Hacker News new | ask | show | jobs
by MKinley 2057 days ago
I am not in law enforcement myself, but do some online investigations, and like many others in my field we use YouTube-dl to save a copy of video evidence relevant to a case we are working on. It can be instrumental for archiving the evidence if it is ever removed or taken down, can also be used to grab extra info (CC text log is one example) and then manually searched for specific strings. This tool has made ma y investigations pay off in ways they never could have otherwise.
1 comments

How is this significantly different than placing a video camera in front of a screen?

Yt-dL is surely nicer and more convenient, but from an evidence standpoint, a one time $500 (to go wild) setup should have you covered, no?

(Mourning the loss of ytdl myself but trying to be realistic)

Eek, the thought of that makes me cringe. I guess it would be passable in some circumstances, but I can imagine a bunch of reasons why it would be miserable or useless:

* the quality drop; recompressing, non-matching frame rates, non-matching resolution--all the same goes for audio. You're very likely clipping (losing) data. This is assuming you're doing screen-capture. If you're literally video taping a monitor you will get moiré in the video, room tone in the audio, losing any stereo separation, and other audio/video artifacts.

* performance; must be done in real-time, cannot queue up multiple sources.
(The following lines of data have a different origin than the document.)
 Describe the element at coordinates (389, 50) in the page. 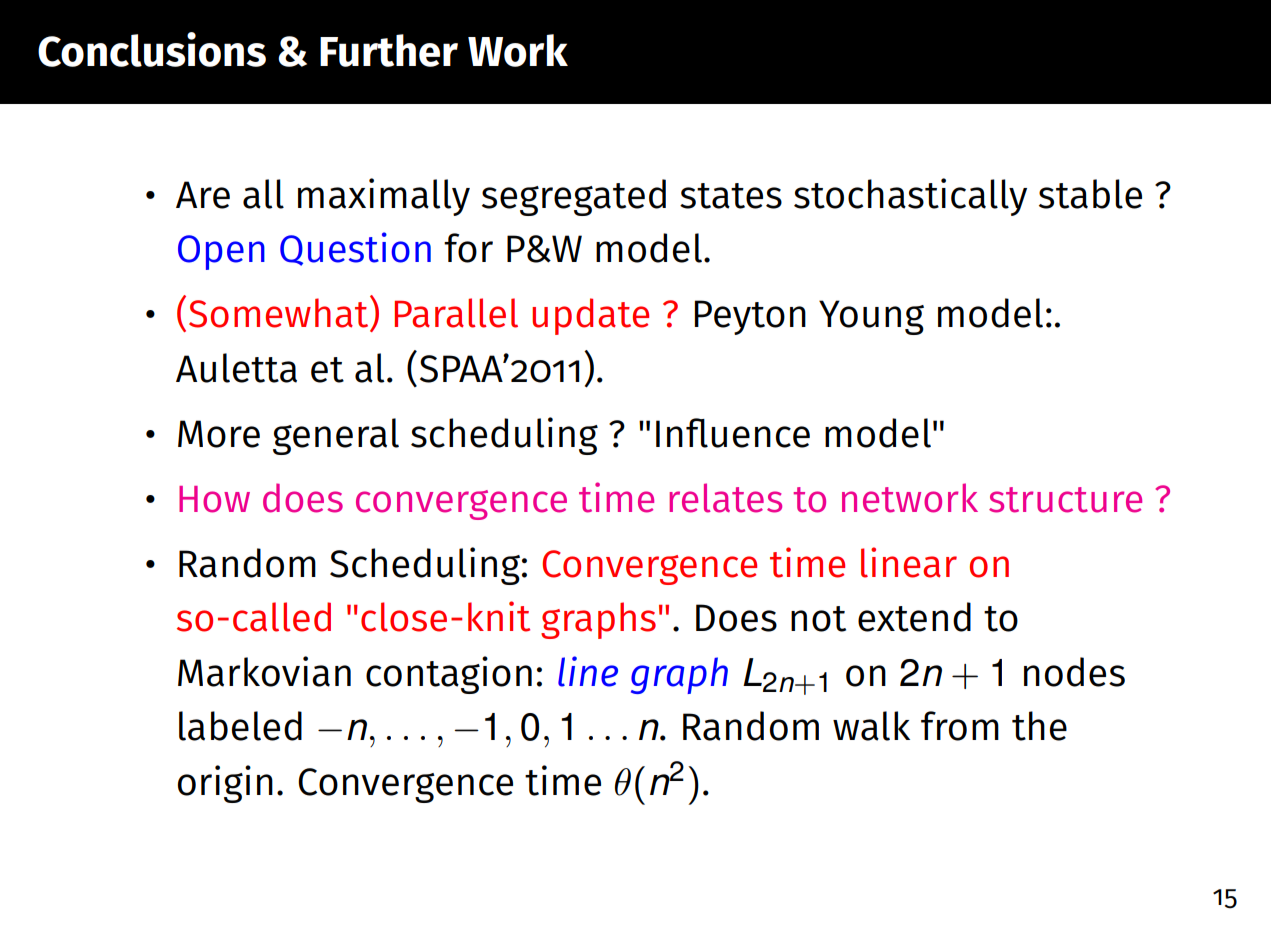

I see `Further` at that location.
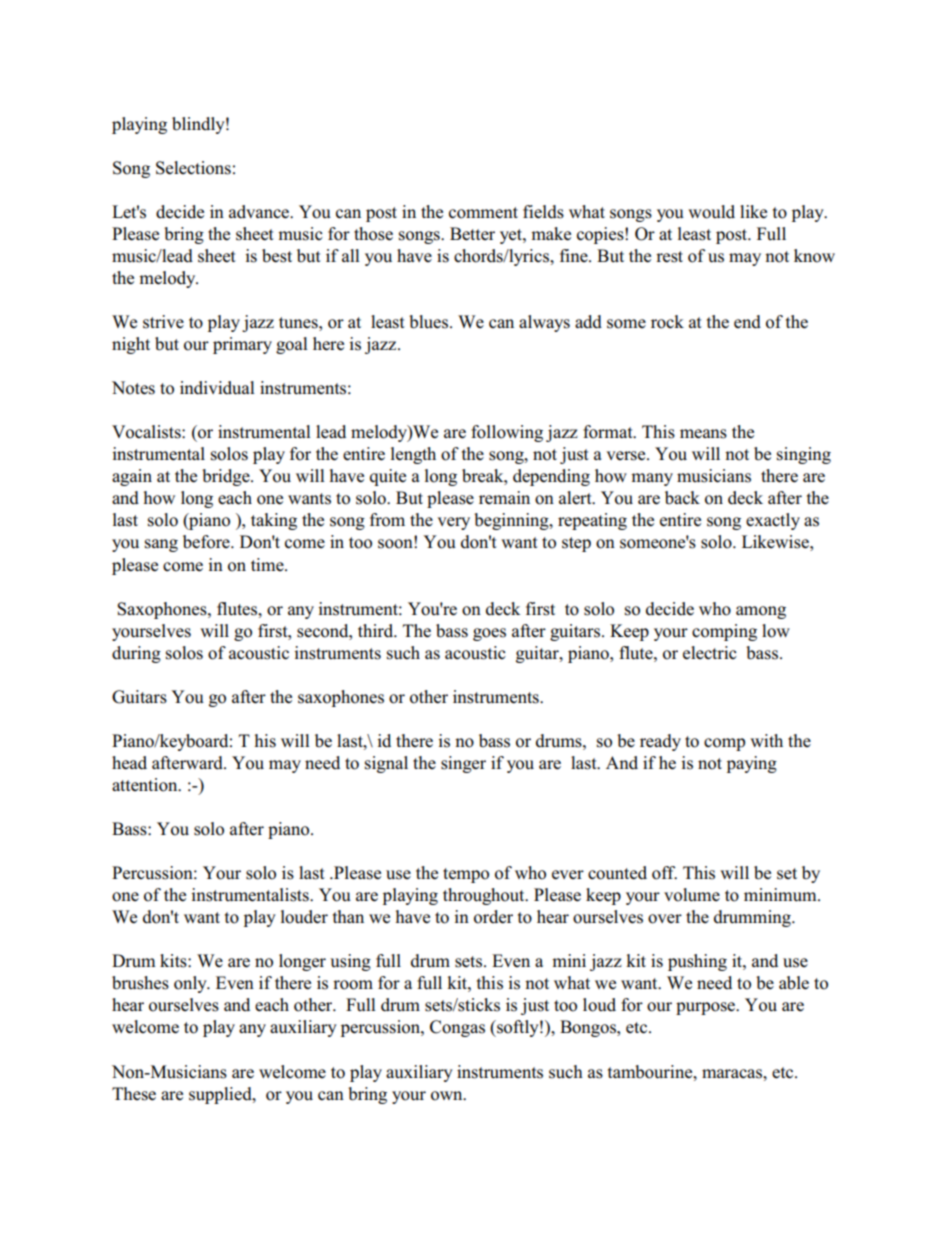 The height and width of the document is (1233, 952). What do you see at coordinates (193, 168) in the document?
I see `Selections` at bounding box center [193, 168].
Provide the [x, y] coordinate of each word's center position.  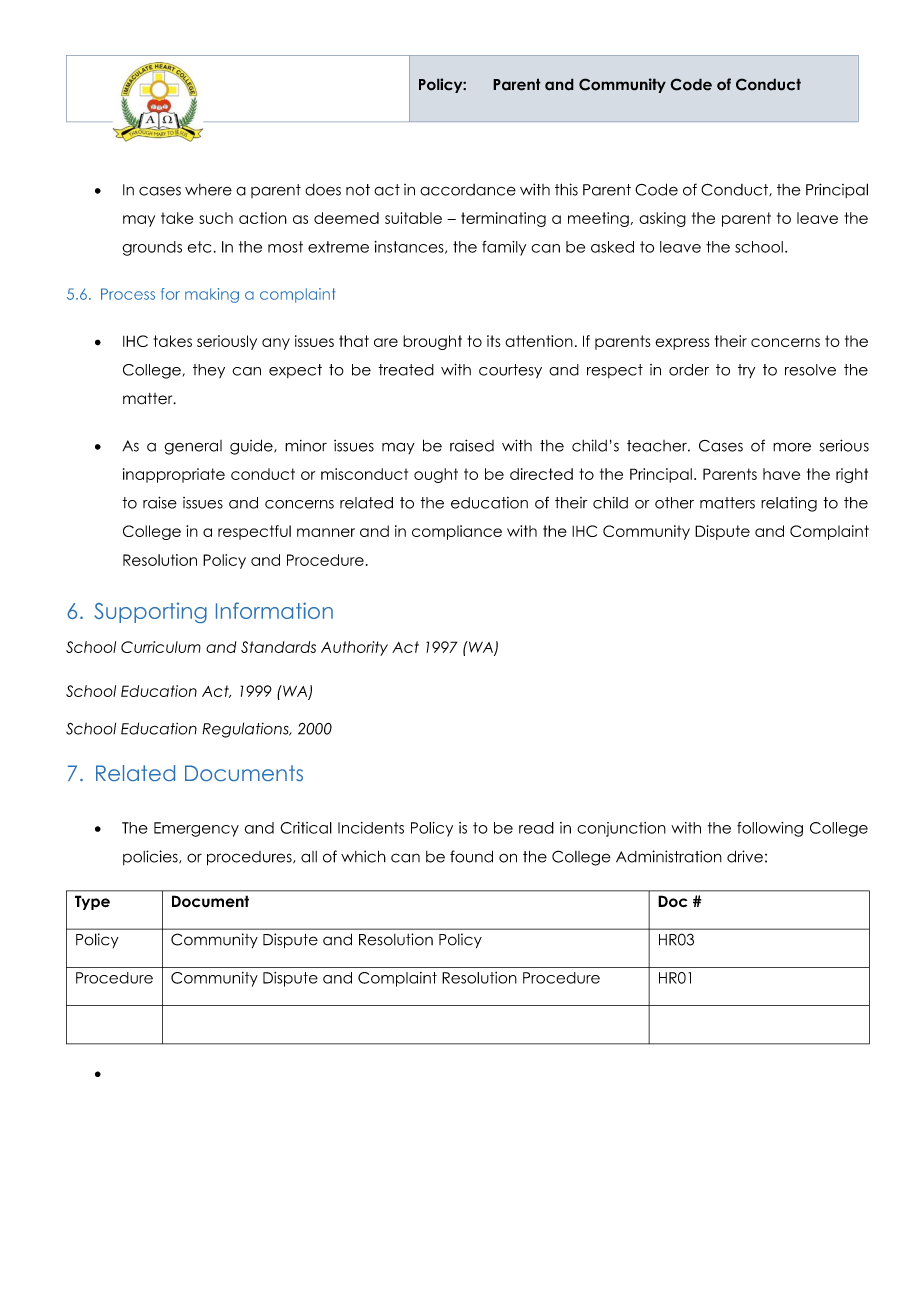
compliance [457, 532]
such [216, 218]
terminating [503, 219]
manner [326, 532]
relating [789, 504]
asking [662, 219]
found [471, 856]
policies [151, 857]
This is likely the biggest efficiency killer and makes things 100x more labor intensive.

* reliable Internet; if you get a blip or have a slow connection you have to hopefully catch it and start over. With youtube-dl you can pause, resume, confirm even on the slowest, spottiest connections.

* metadata, organizing, indexing; likely hand-typed separately, prone to error, prone to not knowing if you've done that video already.

* Chain of custody; grabbing the original video allows you to prove two identical copies match (using file hashes or other comparisons) screen recording makes that difficult to impossible to confirm--maybe with fancy AI you'd have to run by the courts?

Eek, you are responding to my comment as if it was a freestanding response about archival copy and law enforcement work, when it was specifically in response to someone saying he was using it for neither. It's not surprising it makes you cringe, but please consider in context.

> the quality drop; recompressing, non-matching frame rates, non-matching resolution--all the same goes for audio.

Are you trying to preserve quality or prove something? My response was in context for "gathering evidence" but not police work, and not archival quality. Would such a copy cause your problem to prove libel, copyright infringement, illegitimate disclosure, etc?

> performance; must be done in real-time, cannot queue up multiple sources

Can most definitely queue up multiple sources. Just make a youtube playlist and record it. Yes, it takes "real time latency", you'll take 10 hours to download 10 hours of video in general -- that's not an issue for evidence or gathering in a non law-enforcement context.

> metadata, organizing, indexing; likely hand-typed separately, prone to error, prone to not knowing if you've done that video already.

Again - consider the context of my answer, NOT archival quality anything. The "cc" stream GP mentioned, which can be searchable etc - has also seen many revisions for many files when the Google STT algorithms are revised, and with corrections.

> Chain of custody; grabbing the original video allows you to prove two identical copies match (using file hashes or other comparisons) screen recording makes that difficult to impossible to confirm--maybe with fancy AI you'd have to run by the courts?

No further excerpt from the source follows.